Douglas A. McIntyre is the co-founder, chief executive officer and editor in chief of 24/7 Wall St. and 24/7 Tempo. He has held these jobs since 2006.

McIntyre has written thousands of articles for 24/7 Wall St. He is an expert on corporate finance, the automotive industry, media companies and international finance. He has edited articles on national demographics, sports, personal income and travel.

His work has been quoted or mentioned in The New York Times, The Wall Street Journal, Los Angeles Times, The Washington Post, NBC News, Time, The New Yorker, HuffPost USA Today, Business Insider, Yahoo, AOL, MarketWatch, The Atlantic, Bloomberg, New York Post, Chicago Tribune, Forbes, The Guardian and many other major publications. McIntyre has been a guest on CNBC, the BBC and television and radio stations across the country.

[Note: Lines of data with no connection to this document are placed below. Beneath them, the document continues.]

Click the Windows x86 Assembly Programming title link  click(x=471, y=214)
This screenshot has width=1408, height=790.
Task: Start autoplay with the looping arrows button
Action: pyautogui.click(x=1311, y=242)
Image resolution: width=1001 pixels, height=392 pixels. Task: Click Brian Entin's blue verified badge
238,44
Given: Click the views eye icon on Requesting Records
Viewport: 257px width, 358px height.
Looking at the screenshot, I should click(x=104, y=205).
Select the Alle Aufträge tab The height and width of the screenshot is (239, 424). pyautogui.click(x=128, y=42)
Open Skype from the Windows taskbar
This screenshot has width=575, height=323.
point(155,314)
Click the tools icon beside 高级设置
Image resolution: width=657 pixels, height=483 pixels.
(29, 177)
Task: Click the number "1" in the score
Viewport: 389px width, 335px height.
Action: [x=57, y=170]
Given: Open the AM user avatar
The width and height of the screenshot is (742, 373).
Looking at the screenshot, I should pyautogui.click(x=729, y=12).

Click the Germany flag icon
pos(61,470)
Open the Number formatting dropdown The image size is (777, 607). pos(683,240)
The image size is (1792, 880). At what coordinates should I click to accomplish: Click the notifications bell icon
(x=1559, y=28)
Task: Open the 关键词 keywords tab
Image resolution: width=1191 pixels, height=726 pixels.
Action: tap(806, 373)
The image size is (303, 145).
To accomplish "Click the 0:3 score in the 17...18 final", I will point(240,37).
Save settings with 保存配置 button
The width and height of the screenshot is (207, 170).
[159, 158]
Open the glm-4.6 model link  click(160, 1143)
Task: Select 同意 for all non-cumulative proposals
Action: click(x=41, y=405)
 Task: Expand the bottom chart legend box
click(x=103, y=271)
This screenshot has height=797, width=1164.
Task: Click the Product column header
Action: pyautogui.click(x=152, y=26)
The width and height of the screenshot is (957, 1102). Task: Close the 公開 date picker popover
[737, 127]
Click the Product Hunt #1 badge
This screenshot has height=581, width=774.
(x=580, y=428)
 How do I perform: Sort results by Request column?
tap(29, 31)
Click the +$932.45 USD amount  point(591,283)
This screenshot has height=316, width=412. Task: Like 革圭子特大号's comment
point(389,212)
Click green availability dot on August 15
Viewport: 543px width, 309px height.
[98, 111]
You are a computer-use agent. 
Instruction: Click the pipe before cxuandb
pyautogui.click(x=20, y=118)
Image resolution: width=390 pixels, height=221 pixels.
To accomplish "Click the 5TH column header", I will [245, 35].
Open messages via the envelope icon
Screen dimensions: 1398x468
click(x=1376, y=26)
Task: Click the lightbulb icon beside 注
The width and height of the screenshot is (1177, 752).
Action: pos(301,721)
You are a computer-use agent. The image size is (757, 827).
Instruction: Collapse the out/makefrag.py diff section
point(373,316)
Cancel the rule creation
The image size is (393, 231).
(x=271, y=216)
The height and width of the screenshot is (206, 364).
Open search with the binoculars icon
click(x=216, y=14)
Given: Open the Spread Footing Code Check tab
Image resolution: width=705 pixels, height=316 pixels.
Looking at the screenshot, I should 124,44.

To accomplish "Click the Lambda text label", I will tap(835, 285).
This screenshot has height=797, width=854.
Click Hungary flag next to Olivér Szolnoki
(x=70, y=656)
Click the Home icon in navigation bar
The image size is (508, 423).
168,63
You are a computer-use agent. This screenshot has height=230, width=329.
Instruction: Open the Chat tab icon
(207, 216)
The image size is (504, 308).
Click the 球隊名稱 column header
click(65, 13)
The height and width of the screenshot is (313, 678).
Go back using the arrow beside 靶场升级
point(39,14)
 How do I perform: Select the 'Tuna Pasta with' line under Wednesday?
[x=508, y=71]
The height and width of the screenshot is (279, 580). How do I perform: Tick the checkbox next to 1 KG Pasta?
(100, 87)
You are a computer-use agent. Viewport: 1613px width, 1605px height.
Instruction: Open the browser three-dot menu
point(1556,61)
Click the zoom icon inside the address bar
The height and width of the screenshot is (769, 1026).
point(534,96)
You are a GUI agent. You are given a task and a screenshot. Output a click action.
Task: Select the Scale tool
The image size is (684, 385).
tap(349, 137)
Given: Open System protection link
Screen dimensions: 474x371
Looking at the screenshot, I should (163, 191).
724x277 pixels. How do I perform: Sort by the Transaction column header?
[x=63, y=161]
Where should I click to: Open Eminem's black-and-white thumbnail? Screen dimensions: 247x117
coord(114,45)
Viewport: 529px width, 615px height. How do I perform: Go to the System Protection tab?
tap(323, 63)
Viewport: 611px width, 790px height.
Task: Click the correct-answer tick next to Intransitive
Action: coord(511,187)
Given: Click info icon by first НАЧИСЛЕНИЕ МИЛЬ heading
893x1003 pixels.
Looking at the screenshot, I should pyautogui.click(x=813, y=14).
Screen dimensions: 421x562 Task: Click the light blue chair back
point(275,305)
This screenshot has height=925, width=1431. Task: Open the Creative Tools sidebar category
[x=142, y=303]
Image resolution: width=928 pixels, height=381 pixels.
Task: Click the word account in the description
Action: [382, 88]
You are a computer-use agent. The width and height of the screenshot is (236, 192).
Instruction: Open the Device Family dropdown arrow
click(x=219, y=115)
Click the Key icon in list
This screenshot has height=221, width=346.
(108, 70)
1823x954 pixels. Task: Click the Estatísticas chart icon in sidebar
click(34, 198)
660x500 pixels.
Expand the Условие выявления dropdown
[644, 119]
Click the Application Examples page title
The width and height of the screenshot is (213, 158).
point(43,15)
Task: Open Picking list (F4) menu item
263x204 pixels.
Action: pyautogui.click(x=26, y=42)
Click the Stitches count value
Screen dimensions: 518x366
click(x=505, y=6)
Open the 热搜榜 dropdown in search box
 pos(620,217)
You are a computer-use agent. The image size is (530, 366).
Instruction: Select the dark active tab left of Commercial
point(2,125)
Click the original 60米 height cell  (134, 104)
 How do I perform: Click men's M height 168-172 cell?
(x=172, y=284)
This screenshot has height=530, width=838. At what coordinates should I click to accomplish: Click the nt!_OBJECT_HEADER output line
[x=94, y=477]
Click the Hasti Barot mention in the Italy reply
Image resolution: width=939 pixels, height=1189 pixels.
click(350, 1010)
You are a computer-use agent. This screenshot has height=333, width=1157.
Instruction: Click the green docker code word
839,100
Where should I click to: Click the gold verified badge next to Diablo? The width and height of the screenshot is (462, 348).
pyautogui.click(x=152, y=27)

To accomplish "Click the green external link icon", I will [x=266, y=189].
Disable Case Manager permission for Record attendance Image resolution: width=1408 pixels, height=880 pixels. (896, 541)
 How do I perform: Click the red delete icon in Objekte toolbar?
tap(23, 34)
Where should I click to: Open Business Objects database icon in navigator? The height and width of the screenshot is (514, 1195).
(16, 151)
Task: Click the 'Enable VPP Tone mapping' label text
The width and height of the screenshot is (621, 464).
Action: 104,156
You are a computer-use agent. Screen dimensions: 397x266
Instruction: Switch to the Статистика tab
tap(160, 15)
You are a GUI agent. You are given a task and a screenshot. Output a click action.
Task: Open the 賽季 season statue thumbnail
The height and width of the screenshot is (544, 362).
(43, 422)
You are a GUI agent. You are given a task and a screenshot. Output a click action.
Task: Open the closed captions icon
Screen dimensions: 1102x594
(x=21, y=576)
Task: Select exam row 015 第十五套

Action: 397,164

A magna cum laude graduate of Harvard College, McIntyre also was president of The Harvard Advocate. Founded in 1866, the Advocate is the oldest college publication in the United States.

TheStreet.com, Comps.com and Edgar Online are some of the public companies for which McIntyre served on the board of directors. He was a Vicinity Corporation board member when the company was sold to Microsoft in 2002. He served on the audit committees of some of these companies.

McIntyre has been the CEO of FutureSource, a provider of trading terminals and news to commodities and futures traders. He was president of Switchboard, the online phone directory company. He served as chairman and CEO of On2 Technologies, the video compression company that provided video compression software for Adobe’s Flash. Google bought On2 in 2009.